▶ Document text
*-*-*

I'd like to supplement eliserh's excellent write-up on this subject, over at hormone replacement therapy, if I may.
Since I started taking oestrogen a few years ago, I've noticed some changes in my mind, and probably missed a bunch more besides. For what it's worth, here are ways in which I think differently to how I used to, that I speculate might be caused by this hormone.
Noticing aesthetic beauty in things
I distinctly remember when I was many years younger and my mother bought a yellow CD player just because it was yellow and would therefore look good in the kitchen next to a lot of other yellow appliances. At the time, I couldn't believe she would rather buy something for how it looked rather than how well it functioned at its task (in this case, playing CDs in a non-tinny way, at which it failed miserably).
Recently, though, I've been looking at a certain modular synthesizer over others, mainly because it's an all-in-one unit with a built-in keyboard, in a beautiful wooden case. I've also been looking at Mac OS X, despite my political inclination towards free software, because it looks like it has the most slick GUI I've ever seen. I'm sure that, to some extent, my values have changed in terms of why I desire certain products over others. Now I care about aesthetics as well as functionality.

*-*-*

Dataset entries:
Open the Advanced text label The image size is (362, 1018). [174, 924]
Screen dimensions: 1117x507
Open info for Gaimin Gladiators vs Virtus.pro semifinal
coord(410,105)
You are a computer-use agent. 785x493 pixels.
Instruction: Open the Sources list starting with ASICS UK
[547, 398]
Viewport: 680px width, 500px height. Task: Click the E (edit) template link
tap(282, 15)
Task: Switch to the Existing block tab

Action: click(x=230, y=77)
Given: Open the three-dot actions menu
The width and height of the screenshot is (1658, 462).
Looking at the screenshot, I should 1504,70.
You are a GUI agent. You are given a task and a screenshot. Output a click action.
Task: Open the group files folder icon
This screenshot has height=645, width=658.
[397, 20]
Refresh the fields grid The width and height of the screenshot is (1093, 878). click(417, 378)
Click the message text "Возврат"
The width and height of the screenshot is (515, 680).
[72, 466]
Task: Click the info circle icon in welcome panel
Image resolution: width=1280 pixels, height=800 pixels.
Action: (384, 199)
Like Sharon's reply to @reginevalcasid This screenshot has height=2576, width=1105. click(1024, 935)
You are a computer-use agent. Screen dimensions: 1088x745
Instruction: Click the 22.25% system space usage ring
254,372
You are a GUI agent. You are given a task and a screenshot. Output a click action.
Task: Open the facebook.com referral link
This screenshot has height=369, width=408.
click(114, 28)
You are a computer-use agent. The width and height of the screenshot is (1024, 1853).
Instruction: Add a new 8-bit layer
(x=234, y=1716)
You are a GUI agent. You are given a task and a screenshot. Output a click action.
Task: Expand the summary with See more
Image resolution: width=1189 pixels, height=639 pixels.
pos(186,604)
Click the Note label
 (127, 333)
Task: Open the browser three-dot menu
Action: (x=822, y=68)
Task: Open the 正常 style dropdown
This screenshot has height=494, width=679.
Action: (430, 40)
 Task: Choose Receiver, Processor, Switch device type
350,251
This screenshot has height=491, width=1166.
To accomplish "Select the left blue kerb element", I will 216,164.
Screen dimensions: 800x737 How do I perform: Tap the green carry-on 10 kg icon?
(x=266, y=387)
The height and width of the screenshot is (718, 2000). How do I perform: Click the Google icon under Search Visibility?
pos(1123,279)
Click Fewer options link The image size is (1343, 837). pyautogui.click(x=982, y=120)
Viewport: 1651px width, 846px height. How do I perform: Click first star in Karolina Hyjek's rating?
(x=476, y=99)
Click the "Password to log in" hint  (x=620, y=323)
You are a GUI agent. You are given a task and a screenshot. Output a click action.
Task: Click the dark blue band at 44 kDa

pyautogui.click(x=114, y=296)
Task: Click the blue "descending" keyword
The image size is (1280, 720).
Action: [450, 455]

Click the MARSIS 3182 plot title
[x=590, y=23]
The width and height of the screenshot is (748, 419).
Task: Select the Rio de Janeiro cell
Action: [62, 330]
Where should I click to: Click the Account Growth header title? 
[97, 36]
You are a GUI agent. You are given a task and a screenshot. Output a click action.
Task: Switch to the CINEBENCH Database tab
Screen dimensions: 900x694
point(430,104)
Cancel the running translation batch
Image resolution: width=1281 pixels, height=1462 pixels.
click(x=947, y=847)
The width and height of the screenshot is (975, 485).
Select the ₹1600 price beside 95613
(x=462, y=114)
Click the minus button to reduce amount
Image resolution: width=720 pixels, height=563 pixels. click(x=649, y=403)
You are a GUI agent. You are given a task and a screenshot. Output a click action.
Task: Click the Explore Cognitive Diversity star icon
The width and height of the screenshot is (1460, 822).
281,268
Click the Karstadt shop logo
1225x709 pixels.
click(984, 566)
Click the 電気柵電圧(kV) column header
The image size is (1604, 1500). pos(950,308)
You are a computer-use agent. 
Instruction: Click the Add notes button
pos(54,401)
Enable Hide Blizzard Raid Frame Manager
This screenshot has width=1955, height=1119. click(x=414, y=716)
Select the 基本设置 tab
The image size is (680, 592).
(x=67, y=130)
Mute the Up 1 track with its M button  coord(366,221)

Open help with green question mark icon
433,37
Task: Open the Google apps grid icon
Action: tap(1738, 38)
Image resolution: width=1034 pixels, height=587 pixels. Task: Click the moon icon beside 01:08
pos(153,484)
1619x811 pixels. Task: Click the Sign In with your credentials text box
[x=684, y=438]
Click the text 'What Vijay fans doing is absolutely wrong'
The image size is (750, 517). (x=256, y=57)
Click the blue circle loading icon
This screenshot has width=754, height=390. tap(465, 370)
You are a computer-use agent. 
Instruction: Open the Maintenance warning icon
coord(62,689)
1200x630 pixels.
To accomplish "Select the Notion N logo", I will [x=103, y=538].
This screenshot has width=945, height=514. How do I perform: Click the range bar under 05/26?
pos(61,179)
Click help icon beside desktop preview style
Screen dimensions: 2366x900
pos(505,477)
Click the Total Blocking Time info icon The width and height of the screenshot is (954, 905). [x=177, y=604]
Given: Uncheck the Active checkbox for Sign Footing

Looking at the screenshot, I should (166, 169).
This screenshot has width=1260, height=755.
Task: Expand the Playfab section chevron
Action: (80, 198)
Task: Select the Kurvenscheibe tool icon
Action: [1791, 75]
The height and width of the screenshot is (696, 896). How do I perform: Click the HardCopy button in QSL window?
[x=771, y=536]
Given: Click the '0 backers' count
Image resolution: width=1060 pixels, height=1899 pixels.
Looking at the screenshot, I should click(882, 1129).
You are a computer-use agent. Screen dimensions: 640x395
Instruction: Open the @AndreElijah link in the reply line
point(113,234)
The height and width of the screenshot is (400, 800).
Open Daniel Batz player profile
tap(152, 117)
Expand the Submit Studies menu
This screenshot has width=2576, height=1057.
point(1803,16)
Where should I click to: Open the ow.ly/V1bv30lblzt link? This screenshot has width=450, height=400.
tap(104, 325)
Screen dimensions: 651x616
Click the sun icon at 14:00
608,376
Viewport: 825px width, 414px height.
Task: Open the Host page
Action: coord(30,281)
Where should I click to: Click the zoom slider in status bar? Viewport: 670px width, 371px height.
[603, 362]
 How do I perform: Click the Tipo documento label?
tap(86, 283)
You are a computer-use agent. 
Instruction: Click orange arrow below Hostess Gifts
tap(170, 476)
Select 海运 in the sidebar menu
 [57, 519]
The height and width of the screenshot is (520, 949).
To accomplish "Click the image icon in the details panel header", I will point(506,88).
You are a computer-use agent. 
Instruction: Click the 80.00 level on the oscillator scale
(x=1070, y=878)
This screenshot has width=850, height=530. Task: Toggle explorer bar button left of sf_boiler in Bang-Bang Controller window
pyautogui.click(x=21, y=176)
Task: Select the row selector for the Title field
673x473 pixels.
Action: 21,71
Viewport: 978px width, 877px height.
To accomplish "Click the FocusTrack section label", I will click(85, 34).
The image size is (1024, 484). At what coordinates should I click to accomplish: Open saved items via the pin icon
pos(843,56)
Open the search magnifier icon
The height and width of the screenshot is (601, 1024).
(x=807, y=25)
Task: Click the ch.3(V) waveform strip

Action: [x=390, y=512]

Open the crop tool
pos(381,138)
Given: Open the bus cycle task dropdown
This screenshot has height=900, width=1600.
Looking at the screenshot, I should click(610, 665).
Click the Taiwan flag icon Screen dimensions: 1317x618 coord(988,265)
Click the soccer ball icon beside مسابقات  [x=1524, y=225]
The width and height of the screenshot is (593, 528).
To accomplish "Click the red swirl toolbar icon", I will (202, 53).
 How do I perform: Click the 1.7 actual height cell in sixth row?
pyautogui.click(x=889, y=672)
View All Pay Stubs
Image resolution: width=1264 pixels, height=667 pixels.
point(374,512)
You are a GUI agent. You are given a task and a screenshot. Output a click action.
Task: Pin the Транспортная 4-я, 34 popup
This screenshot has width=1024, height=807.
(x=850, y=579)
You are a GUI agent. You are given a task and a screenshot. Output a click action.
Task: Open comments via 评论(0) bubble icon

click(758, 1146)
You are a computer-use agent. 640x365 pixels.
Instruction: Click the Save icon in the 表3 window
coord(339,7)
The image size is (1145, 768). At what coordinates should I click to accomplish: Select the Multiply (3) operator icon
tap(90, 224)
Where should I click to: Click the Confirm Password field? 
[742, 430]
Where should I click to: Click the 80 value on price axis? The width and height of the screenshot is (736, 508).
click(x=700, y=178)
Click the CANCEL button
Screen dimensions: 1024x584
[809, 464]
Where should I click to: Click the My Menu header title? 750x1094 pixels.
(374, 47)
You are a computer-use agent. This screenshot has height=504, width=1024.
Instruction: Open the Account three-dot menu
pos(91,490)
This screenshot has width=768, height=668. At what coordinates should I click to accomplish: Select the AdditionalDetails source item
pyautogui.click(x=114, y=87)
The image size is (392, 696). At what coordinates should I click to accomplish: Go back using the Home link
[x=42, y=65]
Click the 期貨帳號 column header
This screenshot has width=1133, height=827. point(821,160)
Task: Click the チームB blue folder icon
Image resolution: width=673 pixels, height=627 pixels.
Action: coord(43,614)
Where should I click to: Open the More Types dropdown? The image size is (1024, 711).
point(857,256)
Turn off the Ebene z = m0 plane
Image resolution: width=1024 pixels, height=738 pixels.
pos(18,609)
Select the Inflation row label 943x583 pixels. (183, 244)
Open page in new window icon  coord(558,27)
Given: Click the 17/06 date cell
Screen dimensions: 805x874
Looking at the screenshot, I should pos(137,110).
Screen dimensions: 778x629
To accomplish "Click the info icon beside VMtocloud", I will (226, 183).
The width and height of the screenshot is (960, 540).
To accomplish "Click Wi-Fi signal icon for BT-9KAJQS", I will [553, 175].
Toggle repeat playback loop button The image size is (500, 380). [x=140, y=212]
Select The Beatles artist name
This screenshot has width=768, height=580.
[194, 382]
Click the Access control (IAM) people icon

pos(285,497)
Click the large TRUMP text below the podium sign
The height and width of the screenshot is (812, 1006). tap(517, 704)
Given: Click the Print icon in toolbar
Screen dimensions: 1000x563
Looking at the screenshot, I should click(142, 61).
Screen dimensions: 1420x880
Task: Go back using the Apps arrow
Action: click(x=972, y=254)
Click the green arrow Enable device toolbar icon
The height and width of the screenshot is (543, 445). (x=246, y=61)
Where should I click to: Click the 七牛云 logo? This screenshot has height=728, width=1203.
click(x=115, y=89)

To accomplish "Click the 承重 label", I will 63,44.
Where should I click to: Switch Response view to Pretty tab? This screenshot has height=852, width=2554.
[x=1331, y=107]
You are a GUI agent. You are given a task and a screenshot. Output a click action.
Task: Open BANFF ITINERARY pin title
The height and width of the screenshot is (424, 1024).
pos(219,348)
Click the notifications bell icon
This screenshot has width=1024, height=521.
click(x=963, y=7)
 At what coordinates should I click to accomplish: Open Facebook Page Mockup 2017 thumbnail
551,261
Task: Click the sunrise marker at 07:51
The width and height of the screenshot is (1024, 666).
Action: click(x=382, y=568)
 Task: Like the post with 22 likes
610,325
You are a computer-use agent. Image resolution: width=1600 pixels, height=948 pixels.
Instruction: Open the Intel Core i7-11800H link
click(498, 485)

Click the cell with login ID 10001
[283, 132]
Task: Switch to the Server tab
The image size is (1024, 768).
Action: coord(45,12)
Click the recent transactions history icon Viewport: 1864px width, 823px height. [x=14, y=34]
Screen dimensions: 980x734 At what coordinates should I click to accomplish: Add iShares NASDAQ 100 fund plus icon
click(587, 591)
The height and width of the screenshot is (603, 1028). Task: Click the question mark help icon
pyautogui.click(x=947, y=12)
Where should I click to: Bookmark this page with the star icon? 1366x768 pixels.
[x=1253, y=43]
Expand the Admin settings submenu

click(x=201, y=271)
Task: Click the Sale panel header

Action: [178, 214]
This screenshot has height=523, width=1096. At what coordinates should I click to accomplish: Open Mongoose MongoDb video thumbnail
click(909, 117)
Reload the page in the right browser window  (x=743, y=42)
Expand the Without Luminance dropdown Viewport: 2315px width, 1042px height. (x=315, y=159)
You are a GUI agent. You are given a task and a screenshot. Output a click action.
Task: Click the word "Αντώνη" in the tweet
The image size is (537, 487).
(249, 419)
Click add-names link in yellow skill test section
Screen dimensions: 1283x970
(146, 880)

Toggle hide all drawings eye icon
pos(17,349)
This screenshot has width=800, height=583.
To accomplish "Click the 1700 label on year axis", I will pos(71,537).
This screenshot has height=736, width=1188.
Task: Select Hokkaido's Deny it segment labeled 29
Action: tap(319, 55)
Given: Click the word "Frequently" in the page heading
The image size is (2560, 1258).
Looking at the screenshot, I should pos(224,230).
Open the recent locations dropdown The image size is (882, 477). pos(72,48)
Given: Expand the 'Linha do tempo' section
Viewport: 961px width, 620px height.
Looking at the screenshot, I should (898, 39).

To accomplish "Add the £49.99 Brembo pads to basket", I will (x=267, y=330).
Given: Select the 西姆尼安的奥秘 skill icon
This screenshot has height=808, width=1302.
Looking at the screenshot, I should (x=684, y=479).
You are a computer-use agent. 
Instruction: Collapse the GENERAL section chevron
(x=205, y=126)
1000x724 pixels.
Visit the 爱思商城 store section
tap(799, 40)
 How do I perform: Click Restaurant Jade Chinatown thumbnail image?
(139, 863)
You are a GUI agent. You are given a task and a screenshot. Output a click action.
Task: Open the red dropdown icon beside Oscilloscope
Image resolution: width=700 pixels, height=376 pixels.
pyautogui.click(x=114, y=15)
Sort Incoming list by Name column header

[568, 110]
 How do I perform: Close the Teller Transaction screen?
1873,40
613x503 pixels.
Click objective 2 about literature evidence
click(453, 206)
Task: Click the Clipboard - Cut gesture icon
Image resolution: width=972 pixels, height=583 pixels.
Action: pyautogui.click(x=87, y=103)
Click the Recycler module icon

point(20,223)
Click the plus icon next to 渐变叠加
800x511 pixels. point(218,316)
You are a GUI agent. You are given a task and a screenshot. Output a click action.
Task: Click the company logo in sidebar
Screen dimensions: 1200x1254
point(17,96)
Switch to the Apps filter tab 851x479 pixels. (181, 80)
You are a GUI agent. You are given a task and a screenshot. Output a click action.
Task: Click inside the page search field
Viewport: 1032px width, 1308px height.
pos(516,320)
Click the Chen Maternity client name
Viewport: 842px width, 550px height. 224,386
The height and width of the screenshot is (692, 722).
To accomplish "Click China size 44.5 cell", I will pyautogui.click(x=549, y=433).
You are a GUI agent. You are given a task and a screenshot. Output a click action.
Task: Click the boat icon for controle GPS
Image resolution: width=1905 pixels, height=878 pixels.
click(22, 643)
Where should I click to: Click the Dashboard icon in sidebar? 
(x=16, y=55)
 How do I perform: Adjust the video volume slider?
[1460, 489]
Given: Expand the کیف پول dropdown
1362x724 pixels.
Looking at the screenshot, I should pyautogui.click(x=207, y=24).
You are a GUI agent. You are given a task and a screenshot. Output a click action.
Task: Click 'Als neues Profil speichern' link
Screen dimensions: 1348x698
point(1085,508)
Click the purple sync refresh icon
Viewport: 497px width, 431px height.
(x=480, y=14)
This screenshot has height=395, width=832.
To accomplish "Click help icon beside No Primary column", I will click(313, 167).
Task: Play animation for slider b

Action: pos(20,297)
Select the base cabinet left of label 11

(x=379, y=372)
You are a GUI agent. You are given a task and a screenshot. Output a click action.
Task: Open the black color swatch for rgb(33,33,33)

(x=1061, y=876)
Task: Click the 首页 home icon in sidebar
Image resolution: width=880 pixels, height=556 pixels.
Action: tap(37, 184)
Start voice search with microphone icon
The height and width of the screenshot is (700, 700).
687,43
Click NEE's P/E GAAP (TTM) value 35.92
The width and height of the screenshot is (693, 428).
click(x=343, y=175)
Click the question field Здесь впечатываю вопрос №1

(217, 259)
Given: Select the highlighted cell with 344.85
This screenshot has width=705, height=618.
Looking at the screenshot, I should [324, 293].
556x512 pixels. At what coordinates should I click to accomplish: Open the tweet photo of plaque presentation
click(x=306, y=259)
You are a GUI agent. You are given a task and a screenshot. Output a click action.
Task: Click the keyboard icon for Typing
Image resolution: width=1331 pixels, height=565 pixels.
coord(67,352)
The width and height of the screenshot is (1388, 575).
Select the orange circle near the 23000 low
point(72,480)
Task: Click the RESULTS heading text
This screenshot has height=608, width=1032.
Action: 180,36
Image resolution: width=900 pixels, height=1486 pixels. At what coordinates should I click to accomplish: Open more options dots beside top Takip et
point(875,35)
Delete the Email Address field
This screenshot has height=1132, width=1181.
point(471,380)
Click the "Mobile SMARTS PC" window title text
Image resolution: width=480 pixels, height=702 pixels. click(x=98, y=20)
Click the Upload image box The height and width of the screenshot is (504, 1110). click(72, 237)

*-*-*

▶ Assigned task 1
Extract the piece on oestrogen from "Since I started" to "by this hormone.".
▶ Assigned task 2
According to the piece on oestrogen, why did the mother buy the yellow CD player?

▶ Written reply 1
Since I started taking oestrogen a few years ago, I've noticed some changes in my mind, and probably missed a bunch more besides. For what it's worth, here are ways in which I think differently to how I used to, that I speculate might be caused by this hormone.

▶ Written reply 2
She bought it because it was yellow and would look good in the kitchen next to a lot of other yellow appliances.